Nació en el estado de Rhode Island. Pasó su infancia en Knoxville, ciudad cercana a los montes Apalaches, de donde con seguridad extrajo la minucia de sus conocimientos sobre la naturaleza virgen. Esa es la importancia de su primera novela, El guardián del vergel, de 1965.
Así narra: “El sol ya estaba alto, todos los verdes de la mañana inyectados en luz, plancton sobre un mar de oro. Incluso la tardía primavera no había podido secar otra cosa que el polvo de la carretera, y el follaje que se proyectaba a ambos lados no había adoptado aún su capa estival de talco rojo. En la quietud de la mañana todos los sonidos eran claros y equidistantes: un perro ladrando en el valle, el silbido agudo de un halcón emplumado, un lagarto escabulléndose entre las hojas secas de la cuneta”.
En cada palabra reverbera la experiencia de su múltiple peregrinaje. Se dice que llevó vida de vagabundo. Construyó con sus manos una cabaña de madera para estar aislado. Incluso tuvo época de habitar en una torre donde se exploraba petróleo. Desplegó todos sus sentidos para apropiarse del mundo y convertirlo en palabra.
Su novela inicial parece un recuento detallado de su paso por la variedad primitiva: “Noche. Las quebradas de la montaña ululaban con voz de perro, un canto fúnebre en el aire ahora más fresco. Ardillas voladoras saltaban de árbol a árbol en liviano silencio por encima del viejo sentado en un leño de yesca, pisoteando inquieto con los pies el zumaque venenoso, pendiente de oír a Scout y Buster (los perros) allá abajo en la oscuridad del llano, un rápido chip chap cuando vadeaban como espectros el arroyo, crujir de ramas o rumor de hojas...”.
Pero en ocasiones intuye que sus lectores conocen la historia y entonces les suelta comparaciones sorprendentes: “Y la lluvia no cesaba, comiéndose los bordes de las carreteras, abriendo torrenteras en las colinas hasta volverlas rojas y lívidas como heridas abiertas. El arroyo iba muy crecido, un río de barro que rastreaba las madreselvas. Las estacas de las cercas desfilaban como soldados faraónicos perdiéndose de vista en la riada”.

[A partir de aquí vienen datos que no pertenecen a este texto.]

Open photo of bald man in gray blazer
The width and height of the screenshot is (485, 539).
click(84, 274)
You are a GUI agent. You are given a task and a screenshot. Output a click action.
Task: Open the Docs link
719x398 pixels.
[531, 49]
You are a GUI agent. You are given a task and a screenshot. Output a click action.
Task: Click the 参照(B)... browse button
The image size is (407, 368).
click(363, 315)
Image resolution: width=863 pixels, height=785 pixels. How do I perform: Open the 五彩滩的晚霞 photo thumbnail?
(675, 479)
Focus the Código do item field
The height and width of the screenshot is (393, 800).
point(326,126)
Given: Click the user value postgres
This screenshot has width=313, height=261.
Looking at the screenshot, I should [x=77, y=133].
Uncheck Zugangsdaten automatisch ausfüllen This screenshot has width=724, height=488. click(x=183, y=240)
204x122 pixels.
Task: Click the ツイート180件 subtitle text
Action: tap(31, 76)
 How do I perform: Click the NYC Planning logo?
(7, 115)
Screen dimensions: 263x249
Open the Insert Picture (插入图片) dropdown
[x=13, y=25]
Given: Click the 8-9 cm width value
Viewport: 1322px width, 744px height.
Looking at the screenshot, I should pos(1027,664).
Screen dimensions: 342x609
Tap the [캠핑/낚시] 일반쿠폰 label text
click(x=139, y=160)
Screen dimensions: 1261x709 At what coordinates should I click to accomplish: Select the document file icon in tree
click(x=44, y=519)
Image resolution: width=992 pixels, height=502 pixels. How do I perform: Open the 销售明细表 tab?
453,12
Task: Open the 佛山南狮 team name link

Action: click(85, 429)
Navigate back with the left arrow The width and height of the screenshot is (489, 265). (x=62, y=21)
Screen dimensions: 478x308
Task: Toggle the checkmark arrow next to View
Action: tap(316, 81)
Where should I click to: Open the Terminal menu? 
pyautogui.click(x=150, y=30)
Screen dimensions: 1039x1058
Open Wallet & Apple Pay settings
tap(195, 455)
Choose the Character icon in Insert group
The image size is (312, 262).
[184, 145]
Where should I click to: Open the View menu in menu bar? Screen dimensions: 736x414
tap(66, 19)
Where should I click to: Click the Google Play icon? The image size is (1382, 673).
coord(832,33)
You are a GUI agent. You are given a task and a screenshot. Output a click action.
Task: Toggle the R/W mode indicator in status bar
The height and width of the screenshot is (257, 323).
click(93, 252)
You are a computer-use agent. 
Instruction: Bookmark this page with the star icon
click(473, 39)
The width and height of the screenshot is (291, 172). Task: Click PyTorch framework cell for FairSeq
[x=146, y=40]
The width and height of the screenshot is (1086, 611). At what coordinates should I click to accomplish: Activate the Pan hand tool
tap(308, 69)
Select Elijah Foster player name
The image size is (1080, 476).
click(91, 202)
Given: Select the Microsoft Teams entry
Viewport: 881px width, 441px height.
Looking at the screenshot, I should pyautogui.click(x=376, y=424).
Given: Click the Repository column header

El párrafo final de El guardián del vergel estremece por su carácter apocalíptico, acendrado desde tan temprano en el alma de su autor: “Se han ido ya. Huidos, proscritos en la muerte o el exilio, perdidos, arruinados. Sobre la tierra, sol y viento regresan todavía para quemar o mecer los árboles, los pastos. Ningún avatar, ningún vástago, ningún vestigio queda de estas personas. En boca de la extraña raza que allí mora son ahora mito, leyenda, polvo”.
Para McCarthy, mientras la naturaleza persiste, la humanidad es apenas un parpadeo. He aquí la grandeza de este escritor.